Economic Analysis of Automated Insulin Delivery Systems
Funded by Hemsley Foundation (PI: Stanley Kuo)
This project is to assess the long-term cost-effectiveness of AID systems versus standard therapy among individuals with T1D from the US healthcare system/payer perspective to determine how the costs of AID systems are offset by improved health-related quality-of-life and reduced diabetes-related complications.
Updating Diabetic Kidney Disease Sub-Model within the Michigan Model for Diabetes to Assess the Impact of Finerenone on Renal and Cardiovascular Endpoints
Funded by Bayer HealthCare, LLC, USA (PI: Wen Ye)
Diabetic kidney disease (DKD) is the leading cause of end-stage renal disease (ESRD) in the western world. Among patients with type 2 diabetes mellitus (T2DM), albuminuria has a global prevalence of approximately 40%. Reduction of albuminuria is considered to be a marker of slowed progression of chronic kidney disease (CKD). In patients with CKD, systematic reviews of small studies have suggested that, even when added to ACE-inhibitors and angiotensin receptor blockers, mineralocorticoid receptor antagonists (MRAs) substantially reduce proteinuria. Thus, among adults with DKD, a potential role for the steroidal MRAs spironolactone and eplerenone has been identified as antiproteinuric agents. Furthermore, MRAs are well known for their ability to reduce mortality and morbidity in patients with heart failure with reduced ejection fraction (HFrEF). However, long-term prospective studies addressing whether MRAs slow progression to ESRD in patients with DKD are lacking.

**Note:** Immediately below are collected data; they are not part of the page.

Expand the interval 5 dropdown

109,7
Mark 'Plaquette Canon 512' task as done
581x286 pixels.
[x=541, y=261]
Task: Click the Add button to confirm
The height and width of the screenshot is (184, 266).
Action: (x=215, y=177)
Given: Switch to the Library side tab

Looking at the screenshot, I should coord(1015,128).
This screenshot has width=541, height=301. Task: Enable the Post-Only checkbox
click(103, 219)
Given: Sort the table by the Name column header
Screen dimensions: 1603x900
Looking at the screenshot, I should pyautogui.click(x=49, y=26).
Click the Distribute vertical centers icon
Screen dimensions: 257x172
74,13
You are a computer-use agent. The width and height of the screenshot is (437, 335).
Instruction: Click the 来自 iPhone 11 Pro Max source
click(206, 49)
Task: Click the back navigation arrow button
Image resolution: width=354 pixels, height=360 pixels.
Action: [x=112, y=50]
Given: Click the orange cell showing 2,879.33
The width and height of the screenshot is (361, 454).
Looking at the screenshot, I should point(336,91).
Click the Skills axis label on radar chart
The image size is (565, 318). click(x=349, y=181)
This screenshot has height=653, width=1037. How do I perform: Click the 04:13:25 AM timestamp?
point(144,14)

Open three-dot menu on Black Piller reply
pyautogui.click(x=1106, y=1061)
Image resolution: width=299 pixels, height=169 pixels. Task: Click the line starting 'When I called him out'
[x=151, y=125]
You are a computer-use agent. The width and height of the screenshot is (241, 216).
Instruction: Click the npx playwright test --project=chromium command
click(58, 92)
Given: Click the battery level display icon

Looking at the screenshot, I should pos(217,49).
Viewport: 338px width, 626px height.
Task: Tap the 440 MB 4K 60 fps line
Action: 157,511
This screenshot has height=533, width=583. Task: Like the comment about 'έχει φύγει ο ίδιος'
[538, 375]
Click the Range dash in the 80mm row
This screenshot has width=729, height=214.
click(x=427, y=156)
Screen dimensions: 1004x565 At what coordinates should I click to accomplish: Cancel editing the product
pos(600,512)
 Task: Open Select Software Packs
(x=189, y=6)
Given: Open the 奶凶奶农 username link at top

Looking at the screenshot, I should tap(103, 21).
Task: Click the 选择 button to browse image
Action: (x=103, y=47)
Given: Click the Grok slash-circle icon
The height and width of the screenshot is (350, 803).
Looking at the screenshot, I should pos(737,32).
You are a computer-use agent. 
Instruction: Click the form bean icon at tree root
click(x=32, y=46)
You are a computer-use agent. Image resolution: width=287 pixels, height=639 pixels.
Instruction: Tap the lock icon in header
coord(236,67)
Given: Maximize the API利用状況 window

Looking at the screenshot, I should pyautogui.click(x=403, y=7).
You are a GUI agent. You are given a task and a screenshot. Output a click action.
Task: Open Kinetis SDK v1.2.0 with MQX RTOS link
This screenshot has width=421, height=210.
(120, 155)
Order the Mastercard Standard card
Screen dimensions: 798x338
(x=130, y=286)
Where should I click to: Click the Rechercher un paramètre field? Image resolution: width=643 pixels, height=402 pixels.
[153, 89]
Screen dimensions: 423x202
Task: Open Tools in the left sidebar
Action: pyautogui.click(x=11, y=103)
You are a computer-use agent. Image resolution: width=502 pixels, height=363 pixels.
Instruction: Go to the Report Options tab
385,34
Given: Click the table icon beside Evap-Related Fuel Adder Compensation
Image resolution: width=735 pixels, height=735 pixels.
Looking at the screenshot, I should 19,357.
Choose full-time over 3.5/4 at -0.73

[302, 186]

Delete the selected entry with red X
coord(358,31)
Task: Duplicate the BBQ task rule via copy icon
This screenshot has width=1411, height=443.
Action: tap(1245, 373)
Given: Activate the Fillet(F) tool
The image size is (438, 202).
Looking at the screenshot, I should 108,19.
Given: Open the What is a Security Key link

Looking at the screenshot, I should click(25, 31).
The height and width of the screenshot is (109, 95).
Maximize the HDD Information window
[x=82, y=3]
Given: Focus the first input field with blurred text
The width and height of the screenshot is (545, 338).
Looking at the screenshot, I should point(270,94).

Finerenone is a next-generation oral MRA with a non-steroidal chemical structure which may be able to address the unmet medical need of safely managing albuminuria in patients with T2DM and clinical DKD. Phase III studies are currently assessing the impact of finerenone on progression of DKD and cardiovascular morbidity and mortality in patients with T2DM. In this project, we will develop a computer simulation model to assess the long-term cost-effectiveness of finerenone in patients with T2DM. Aim1: To update and validate the DKD sub-model of the Michigan Model for Diabetes (MMD); Aim2: To customize the updated DKD sub-model within the MMD to assess the impact of finerenone on renal and cardiovascular endpoints.